Hugh had been hoping for some such declaration, if only because he found it a damned nuisance to be going after them. But when the mental image presented itself—of Dunwythie beating the self-contained young woman who had refused to let Reid intimidate her—an unexpected stirring of sardonic amusement banished it.
As he and Lucas Horne rode away from Annan House, it occurred to Hugh that had anyone asked him to explain that amusement, he could not have done so, except by admitting a growing suspicion that the lass would deal as easily with Dunwythie as she had with Reid.
She would not, however, deal so easily with him.
Chapter 4
Castle Moss, Annandale
Jenny looked around the noisy, crowded courtyard of Castle Moss, more than half expecting to see a familiar face. Reid must, she thought, be on her heels by now with a large party of men. She had been looking over her shoulder all day. But would he know to follow the minstrels or look for their camp?
It was more likely, she told herself for what must be the hundredth time, that Reid assumed she must be returning to Easdale. But would he assume that?
Recalling her conversations with Mairi and Fiona at the high table and on the way to her bedchamber, she feared she had said enough so that Mairi at least would easily deduce what she had done. But even if Mairi had, would she tell Reid?
Reassuring herself that, in any event, he was unlikely to catch up with them before she and the minstrels were safely inside Lochmaben, she began to relax.
Nearly all the residents of Castle Moss had gathered enthusiastically in the walled courtyard, leaving a large area for the entertainers and an aisle to reach it.
Men-at-arms tried to keep a walkway clear around the perimeter but had little success. Music filled the air. Tumblers, including the two fools, tall Gawkus and wee Gillygacus, were trying to outdo each other with their antics. The festive atmosphere filled Jenny with the same excitement she often felt at a market fair.
Standing to one side of the intersection of the arched entryway to the keep, the perimeter walkway, and the aisle, she had a fine view of the tumblers and was amazed again at how easily they accomplished each acrobatic movement.
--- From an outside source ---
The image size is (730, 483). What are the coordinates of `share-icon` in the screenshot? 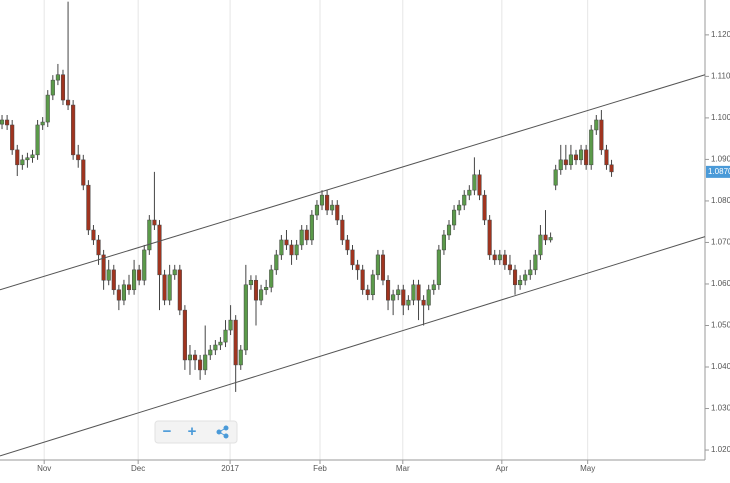 It's located at (222, 434).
As they left the clearing, three jugglers darted past them to take their places there, sending colored balls into the air and to each other as they ran. The music quickened as a trio of dancers followed them, and Jenny suddenly wished the Joculator had asked her to play her lute with the three musicians strolling through the audience. Glancing toward them on the thought, she saw the flute player lean close to a pretty lass and wink, making her laugh. Nearby watchers laughed as well.